◆ Selected text
-.-.-
I know how much there is of the frivolous and superficial in the return of our time to religious hopes and beliefs. I know how much even serious minds are doubtful and agitated upon this subject, the evils that are still at work, the problems that await solution, and that perhaps a tardy one. Nevertheless, we have got back to the right track. Man does not increase his distance from God; he has turned towards the East; he seeks the light. Here we still yield rather to the force of facts than of ideas; and experience is credited rather than conviction. Still we believe in experience rather than in our own talent, and submit to facts though we hardly render a free and enlightened homage to the truths of which they witness.
It is not yet adoration, but it is the fear of God, that beginning of wisdom.
Had we already reached the point of adoration—were the wisdom for which we have so dearly paid really established amongst us, in the affairs of this world and in those of eternity, in questions political, moral, and religious, in short, in everything; and were we fully satisfied as to the rational lawfulness and practical utility of her counsels, if she enlightened our understandings as she rules our conduct—we should be far other than we are; more tranquil, more confiding, more firm, more worthy, more exalted. We should distinguish further; we should advance higher and faster in the paths of new and amending progress, in which we now walk slowly and with bended head, as if constrained and humbled.
-.-.-
◆ Provided data
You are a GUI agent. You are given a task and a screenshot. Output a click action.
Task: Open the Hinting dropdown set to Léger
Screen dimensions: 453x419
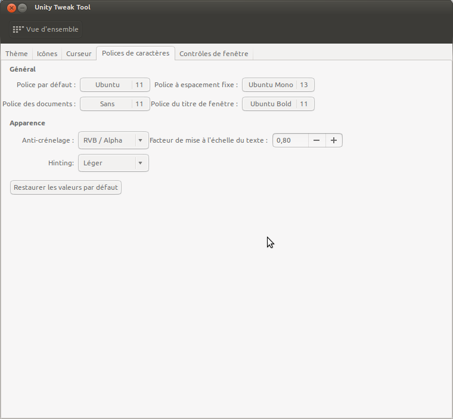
-.-.-
◆ Problem description
Render this sentence from the passage on religious belief in French: "It is not yet adoration, but it is the fear of God, that beginning of wisdom." The data here were taken from a separate source.

◆ Written reply
Ce n'est pas encore l'adoration, mais c'est la crainte de Dieu, ce commencement de la sagesse.